begin Given data
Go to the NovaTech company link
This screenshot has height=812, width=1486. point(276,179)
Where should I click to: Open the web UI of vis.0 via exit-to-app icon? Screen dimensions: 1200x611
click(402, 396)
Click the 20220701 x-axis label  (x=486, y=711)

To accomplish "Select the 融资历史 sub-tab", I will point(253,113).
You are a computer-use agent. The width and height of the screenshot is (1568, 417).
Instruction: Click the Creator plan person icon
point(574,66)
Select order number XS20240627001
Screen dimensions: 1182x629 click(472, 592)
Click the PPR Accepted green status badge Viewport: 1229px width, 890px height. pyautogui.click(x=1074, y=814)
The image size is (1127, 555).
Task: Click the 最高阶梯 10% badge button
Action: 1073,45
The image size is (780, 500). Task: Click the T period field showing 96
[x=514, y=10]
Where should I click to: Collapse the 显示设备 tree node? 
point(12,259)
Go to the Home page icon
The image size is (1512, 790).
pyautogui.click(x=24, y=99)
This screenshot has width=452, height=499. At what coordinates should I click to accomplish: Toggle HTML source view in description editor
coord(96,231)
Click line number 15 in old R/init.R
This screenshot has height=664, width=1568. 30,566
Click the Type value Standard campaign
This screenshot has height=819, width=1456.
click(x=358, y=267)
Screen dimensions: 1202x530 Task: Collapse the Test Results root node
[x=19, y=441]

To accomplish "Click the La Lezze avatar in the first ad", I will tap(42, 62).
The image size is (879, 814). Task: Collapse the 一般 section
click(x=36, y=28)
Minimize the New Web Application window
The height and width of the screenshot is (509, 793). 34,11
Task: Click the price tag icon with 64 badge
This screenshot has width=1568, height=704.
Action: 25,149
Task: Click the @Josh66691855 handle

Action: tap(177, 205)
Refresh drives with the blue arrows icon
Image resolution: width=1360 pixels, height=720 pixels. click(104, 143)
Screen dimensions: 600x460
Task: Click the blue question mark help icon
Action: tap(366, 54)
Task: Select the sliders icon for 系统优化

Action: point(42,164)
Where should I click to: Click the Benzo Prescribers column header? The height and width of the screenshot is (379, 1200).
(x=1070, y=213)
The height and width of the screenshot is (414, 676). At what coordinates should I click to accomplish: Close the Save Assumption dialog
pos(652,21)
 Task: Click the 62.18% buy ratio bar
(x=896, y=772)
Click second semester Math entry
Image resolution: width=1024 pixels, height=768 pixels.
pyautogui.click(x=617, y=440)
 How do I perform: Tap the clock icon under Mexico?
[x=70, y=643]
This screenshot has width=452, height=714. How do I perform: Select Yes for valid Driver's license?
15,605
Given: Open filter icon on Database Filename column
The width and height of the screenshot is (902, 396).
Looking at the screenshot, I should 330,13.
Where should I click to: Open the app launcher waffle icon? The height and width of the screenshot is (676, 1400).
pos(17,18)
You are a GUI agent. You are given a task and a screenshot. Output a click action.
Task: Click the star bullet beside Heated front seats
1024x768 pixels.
end Given data
Problem to work on:
Put each line of the items above into a JSON list of strings, one string per line, and leave out the blank lines.

Exercise solution:
[
  "Go to the NovaTech company link",
  "This screenshot has height=812, width=1486. point(276,179)",
  "Where should I click to: Open the web UI of vis.0 via exit-to-app icon? Screen dimensions: 1200x611",
  "click(402, 396)",
  "Click the 20220701 x-axis label  (x=486, y=711)",
  "To accomplish \"Select the 融资历史 sub-tab\", I will point(253,113).",
  "You are a computer-use agent. The width and height of the screenshot is (1568, 417).",
  "Instruction: Click the Creator plan person icon",
  "point(574,66)",
  "Select order number XS20240627001",
  "Screen dimensions: 1182x629 click(472, 592)",
  "Click the PPR Accepted green status badge Viewport: 1229px width, 890px height. pyautogui.click(x=1074, y=814)",
  "The image size is (1127, 555).",
  "Task: Click the 最高阶梯 10% badge button",
  "Action: 1073,45",
  "The image size is (780, 500). Task: Click the T period field showing 96",
  "[x=514, y=10]",
  "Where should I click to: Collapse the 显示设备 tree node? ",
  "point(12,259)",
  "Go to the Home page icon",
  "The image size is (1512, 790).",
  "pyautogui.click(x=24, y=99)",
  "This screenshot has width=452, height=499. At what coordinates should I click to accomplish: Toggle HTML source view in description editor",
  "coord(96,231)",
  "Click line number 15 in old R/init.R",
  "This screenshot has height=664, width=1568. 30,566",
  "Click the Type value Standard campaign",
  "This screenshot has height=819, width=1456.",
  "click(x=358, y=267)",
  "Screen dimensions: 1202x530 Task: Collapse the Test Results root node",
  "[x=19, y=441]",
  "To accomplish \"Click the La Lezze avatar in the first ad\", I will tap(42, 62).",
  "The image size is (879, 814). Task: Collapse the 一般 section",
  "click(x=36, y=28)",
  "Minimize the New Web Application window",
  "The height and width of the screenshot is (509, 793). 34,11",
  "Task: Click the price tag icon with 64 badge",
  "This screenshot has width=1568, height=704.",
  "Action: 25,149",
  "Task: Click the @Josh66691855 handle",
  "Action: tap(177, 205)",
  "Refresh drives with the blue arrows icon",
  "Image resolution: width=1360 pixels, height=720 pixels. click(104, 143)",
  "Screen dimensions: 600x460",
  "Task: Click the blue question mark help icon",
  "Action: tap(366, 54)",
  "Task: Select the sliders icon for 系统优化",
  "Action: point(42,164)",
  "Where should I click to: Click the Benzo Prescribers column header? The height and width of the screenshot is (379, 1200).",
  "(x=1070, y=213)",
  "The height and width of the screenshot is (414, 676). At what coordinates should I click to accomplish: Close the Save Assumption dialog",
  "pos(652,21)",
  " Task: Click the 62.18% buy ratio bar",
  "(x=896, y=772)",
  "Click second semester Math entry",
  "Image resolution: width=1024 pixels, height=768 pixels.",
  "pyautogui.click(x=617, y=440)",
  " How do I perform: Tap the clock icon under Mexico?",
  "[x=70, y=643]",
  "This screenshot has width=452, height=714. How do I perform: Select Yes for valid Driver's license?",
  "15,605",
  "Given: Open filter icon on Database Filename column",
  "The width and height of the screenshot is (902, 396).",
  "Looking at the screenshot, I should 330,13.",
  "Where should I click to: Open the app launcher waffle icon? The height and width of the screenshot is (676, 1400).",
  "pos(17,18)",
  "You are a GUI agent. You are given a task and a screenshot. Output a click action.",
  "Task: Click the star bullet beside Heated front seats",
  "1024x768 pixels."
]